CPECN

Dundee Sustainable Technologies provides arsenic plant update

Mike Edwards   

News

Brian Howlett

Dundee Sustainable Technologies (DST) of Montreal, has provided an update on its industrial scale plant its proprietary arsenic stabilization technology.

Following the delivery and reassembly of the plant at the customer’s metals processing facility, the corporation has announced that the hot commissioning has been successfully completed.

Management confirms that approximately three tonnes of arsenic-bearing material have been converted into briquettes and processed through the batch plant and that two tonnes of glass has been produced with an estimated arsenic content of 5 percent. Testing of the glass for disposal safety will be completed in the coming weeks.

The plant, funded by the customer, was constructed in Thetford Mines, QC, and delivered to the customer’s metal processing facility in 2018 where it began a 12-month operation period.

The next phase will be an extended operations campaign of up to twelve months in order to produce eight tonnes of arsenical glass per day on a continuous mode to demonstrate the robustness of the process under varying feed conditions. The goal is for the DST technology to safely sequester the arsenic in the glass at an arsenic concentration of up to 20 percent while meeting or exceeding the USEPA Toxicity Characteristic Leaching Protocol.

Brian Howlett, the president and CEO of Dundee Sustainable Technologies commented, “This operation of this plant is a milestone achievement for the corporation and will allow us to begin to commercialize our arsenic process in earnest. The corporation has numerous commercial opportunities under discussion and the hot commissioning of the plant should accelerate contractual arrangements. Management is proud to display a short video of the Plant in operation at the first pour of arsenical glass.”

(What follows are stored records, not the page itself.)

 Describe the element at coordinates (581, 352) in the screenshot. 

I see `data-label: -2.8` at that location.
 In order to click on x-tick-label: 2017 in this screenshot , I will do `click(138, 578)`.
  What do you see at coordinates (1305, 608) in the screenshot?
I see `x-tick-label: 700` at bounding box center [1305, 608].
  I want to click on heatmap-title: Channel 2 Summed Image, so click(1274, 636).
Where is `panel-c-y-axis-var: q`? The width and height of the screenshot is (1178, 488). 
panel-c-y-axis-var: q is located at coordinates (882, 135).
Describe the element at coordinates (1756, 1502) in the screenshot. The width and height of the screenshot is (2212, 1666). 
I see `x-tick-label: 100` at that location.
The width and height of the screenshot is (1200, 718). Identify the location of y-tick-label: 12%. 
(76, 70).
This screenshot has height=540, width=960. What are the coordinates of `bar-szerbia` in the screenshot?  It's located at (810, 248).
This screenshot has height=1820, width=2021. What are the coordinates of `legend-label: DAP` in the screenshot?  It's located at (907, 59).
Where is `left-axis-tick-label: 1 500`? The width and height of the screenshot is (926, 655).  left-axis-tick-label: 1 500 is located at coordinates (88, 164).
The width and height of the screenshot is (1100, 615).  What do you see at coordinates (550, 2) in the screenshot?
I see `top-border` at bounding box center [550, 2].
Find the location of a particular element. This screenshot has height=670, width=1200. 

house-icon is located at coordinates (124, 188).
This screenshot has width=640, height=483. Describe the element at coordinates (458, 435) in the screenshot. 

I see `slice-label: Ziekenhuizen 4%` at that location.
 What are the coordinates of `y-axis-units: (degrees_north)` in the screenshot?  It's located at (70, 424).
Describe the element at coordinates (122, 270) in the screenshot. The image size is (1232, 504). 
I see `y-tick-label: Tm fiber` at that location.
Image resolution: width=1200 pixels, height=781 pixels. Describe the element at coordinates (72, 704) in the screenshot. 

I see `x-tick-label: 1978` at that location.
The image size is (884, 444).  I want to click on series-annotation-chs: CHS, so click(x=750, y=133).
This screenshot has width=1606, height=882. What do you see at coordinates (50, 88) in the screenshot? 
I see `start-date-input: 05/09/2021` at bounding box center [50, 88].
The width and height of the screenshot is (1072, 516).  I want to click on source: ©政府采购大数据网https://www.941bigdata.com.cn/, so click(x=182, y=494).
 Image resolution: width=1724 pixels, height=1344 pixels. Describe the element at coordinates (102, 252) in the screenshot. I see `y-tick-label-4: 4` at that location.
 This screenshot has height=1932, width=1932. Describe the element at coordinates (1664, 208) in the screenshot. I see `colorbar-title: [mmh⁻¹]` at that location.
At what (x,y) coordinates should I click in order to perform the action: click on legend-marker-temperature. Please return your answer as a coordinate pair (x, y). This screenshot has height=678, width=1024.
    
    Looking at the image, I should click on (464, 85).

As reported before, the objective of the project is to confirm, at the industrial scale, the amenability of the DST technology for the treatment of flue dusts produced by the facility. During the operation campaign data will be collected and a study will be performed to evaluate the technical and economic implications of a potential full-scale DST arsenic vitrification plant located at the facility.

As previously announced in a press release dated January 24, 2018, this project is partially funded by the Government of Canada through Sustainable Development Technology Canada.

The DST Technology is flexible enough to accommodate a variety of arsenic-bearing feed material and uses lower cost inputs to produce a product that is more stable and more cost effective than current industrial practices.

DST’s innovative method to stabilize arsenic is becoming an attractive technique to capture and sequester the arsenic and is applicable for deposits or concentrates considered to contain arsenic concentrations too high to be exploited using conventional approaches.

In previous pilot scale tests, the resulting glass is non-toxic and meets or exceeds the United States Environmental Protection Agency’s (EPA) toxicity characterization leaching procedure (TCLP, Method 1311).

The company expects the results from this industrial demonstration to meet or exceed the same standard.